Estos ejemplos son de hoy y de hace dos décadas, pero en realidad la iconofobia o el odio al arte no es un fenómeno nuevo. La cosa empezó, como mínimo, a principios del siglo XX. El futurista Marinetti glorificó la guerra y decretó que no había belleza más que en la lucha, y pocos años después los dadaístas emprendieron una guerra frontal contra el arte. Empezamos admirando la belleza de la destrucción, y terminamos avalando la destrucción de la belleza. Tristan Tzara lo dijo en su Manifiesto dadaísta de 1918: «La protesta a puñetazos de todo el ser entregado a una labor destructiva es Dadá». Y lo que había que destruir, claro, era la reverencia por los clásicos literarios y artísticos de la tradición occidental.
El horror que habían presenciado los jóvenes poetas en los años previos, cuando toda Europa estalló en una terrible guerra, la Gran Guerra, los llevó a una conclusión precipitada: si los capitanes que los habían conducido a la muerte leían a Goethe, entonces Goethe olía a cadáver y podía ser desacralizado. La cultura no había detenido la carnicería. Por el contrario, había sido su cómplice, y por eso merecía el sabotaje y la burla; a la Mona Lisa se le podía pintar bigotes y los objetos vulgares podían entrar al museo. Las categorías podían deshacerse y las jerarquías reblandecerse: de ahora en adelante todo daba igual, todo era arte y nada lo era, y así empezaba la gran confusión contemporánea.
La iconofobia surgía de una profunda decepción. La guerra, primero, luego el colonialismo y la emergencia climática, vicios y males achacados a Occidente, se convertían en una coartada moral para la furia de los artistas, performers y activistas (todo ha terminado por ser lo mismo). Sartre fue quien más alimentó la mala conciencia del creador que pensaba que su obra contribuía en algo a la cultura o a la civilización humana. En 1964, en una entrevista para Le Monde, dijo que La náusea, frente a un niño que moría de hambre, no tenía sentido.
«Todo aquel que se dedicaba a una actividad artística se convertía en un cómplice pasivo de la explotación y la miseria»
La moral debía estar por encima de la estética, según el existencialista, y por eso mismo los creadores debían invertir su escala de valores. Primero tenían que luchar contra la pobreza o contra los males sociales, de ser necesario mediante la revolución, y luego, sí, incurrir en ese juego banal y burgués que culminaba con la publicación de una novela o la inauguración de una exhibición de arte. La cultura no importaba, importaban los niños. Y, puesto así, en esos términos tan drásticos, todo aquel que se dedicaba a una actividad artística se convertía en un cómplice pasivo de la explotación y la miseria.

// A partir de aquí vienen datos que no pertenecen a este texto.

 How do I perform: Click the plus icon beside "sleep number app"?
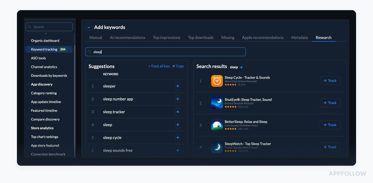(178, 99)
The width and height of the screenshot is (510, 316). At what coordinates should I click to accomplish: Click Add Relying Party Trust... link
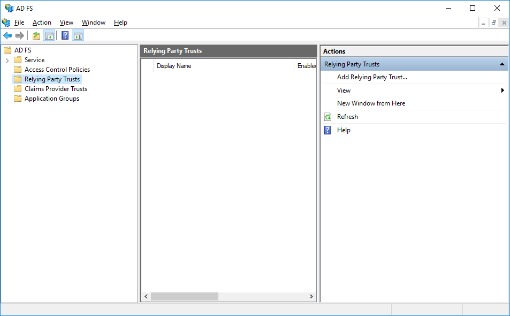point(372,77)
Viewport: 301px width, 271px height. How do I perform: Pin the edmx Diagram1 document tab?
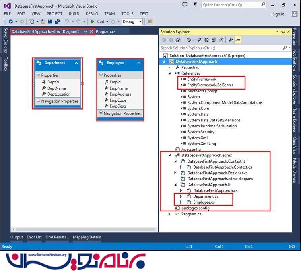(x=85, y=31)
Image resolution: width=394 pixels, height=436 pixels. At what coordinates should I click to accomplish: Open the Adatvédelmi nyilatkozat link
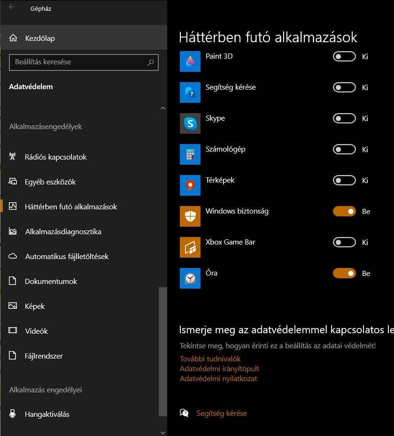[x=218, y=378]
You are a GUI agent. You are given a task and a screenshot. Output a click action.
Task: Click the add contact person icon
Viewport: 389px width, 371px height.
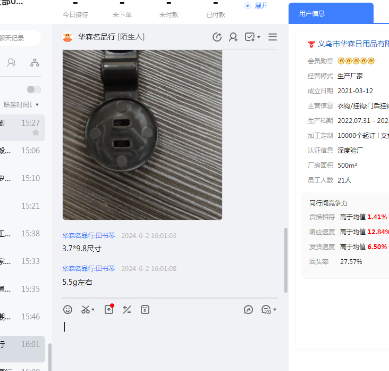tap(233, 37)
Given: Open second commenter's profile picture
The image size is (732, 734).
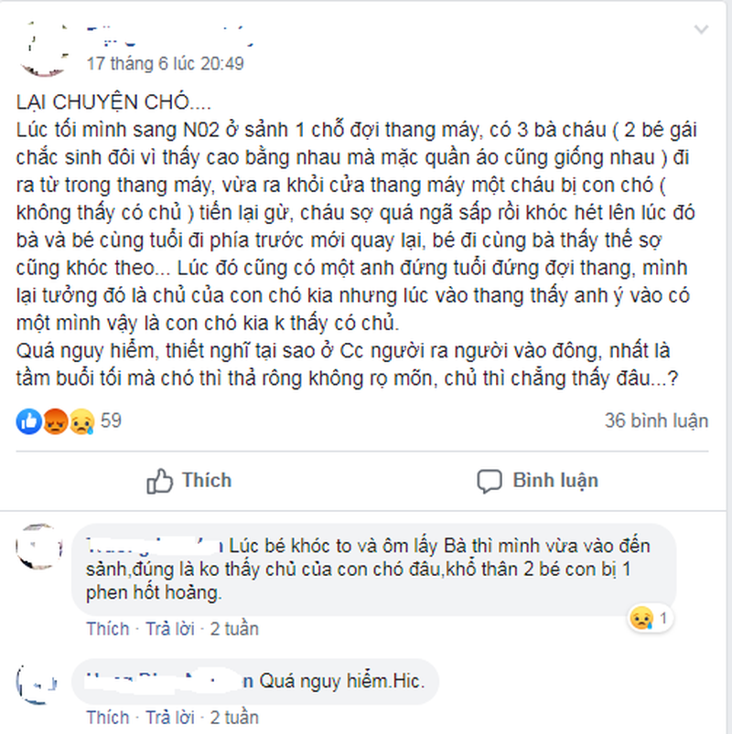Looking at the screenshot, I should (x=38, y=684).
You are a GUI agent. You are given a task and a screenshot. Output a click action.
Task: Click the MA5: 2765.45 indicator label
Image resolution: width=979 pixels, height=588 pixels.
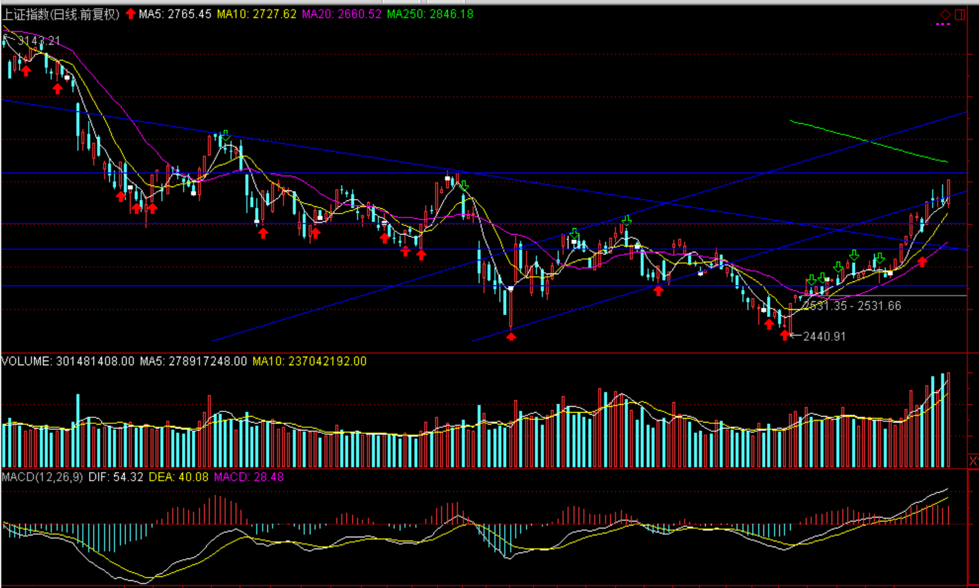[175, 14]
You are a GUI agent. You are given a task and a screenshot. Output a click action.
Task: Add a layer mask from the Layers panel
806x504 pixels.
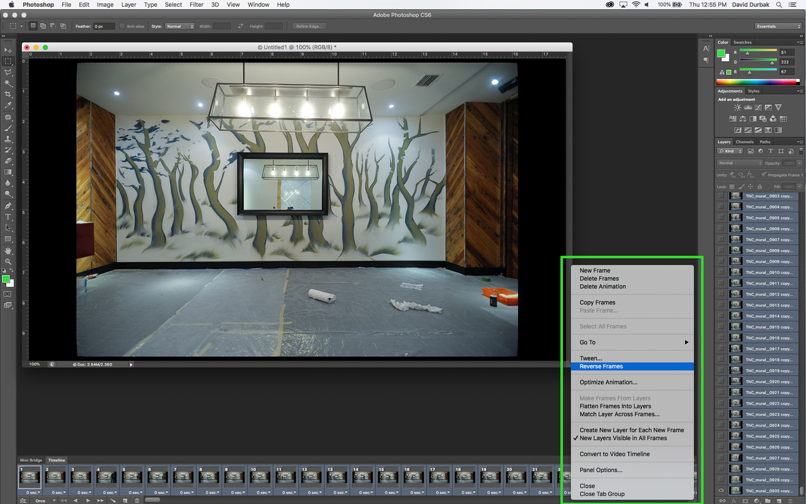coord(746,501)
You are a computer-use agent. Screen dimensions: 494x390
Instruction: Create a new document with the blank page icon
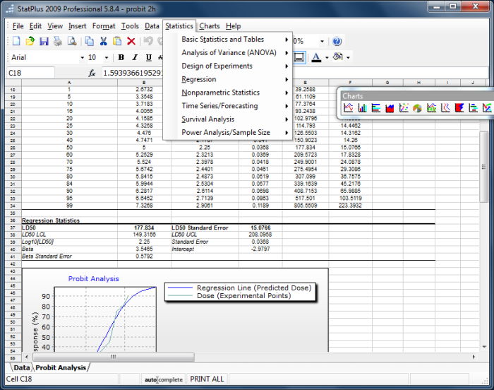coord(16,42)
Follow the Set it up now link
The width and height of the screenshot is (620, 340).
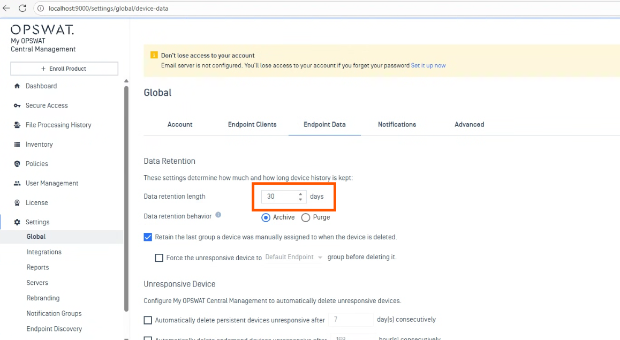(x=428, y=65)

Visto en perspectiva, uno puede encontrar cierta constante: cuando se acusa moralmente a Occidente de algún fallo, el resultado es la iconofobia, la erosión del valor del arte, la destrucción de las estatuas o la sopa de tomate arrojada sobre los lienzos. Esto es lo significativo y lo intrigante. ¿Por qué se le reclaman a Occidente sus vicios morales amenazando su cultura? Dudo mucho que sea porque tenga una responsabilidad real en la guerra o la explotación, sino porque es lo que más valora Occidente. Deslegitimando sus obras, se deslegitima a sí misma, pierde sostén, la fuente de autoestima y el armazón de sus valores. Eso es lo que esconde la iconofobia, mucho más que la defensa de causas morales: la abominación de Occidente, la aversión a la modernidad occidental. Una insatisfacción que se incubó con el romanticismo, y que de tanto en tanto tenemos que soportar.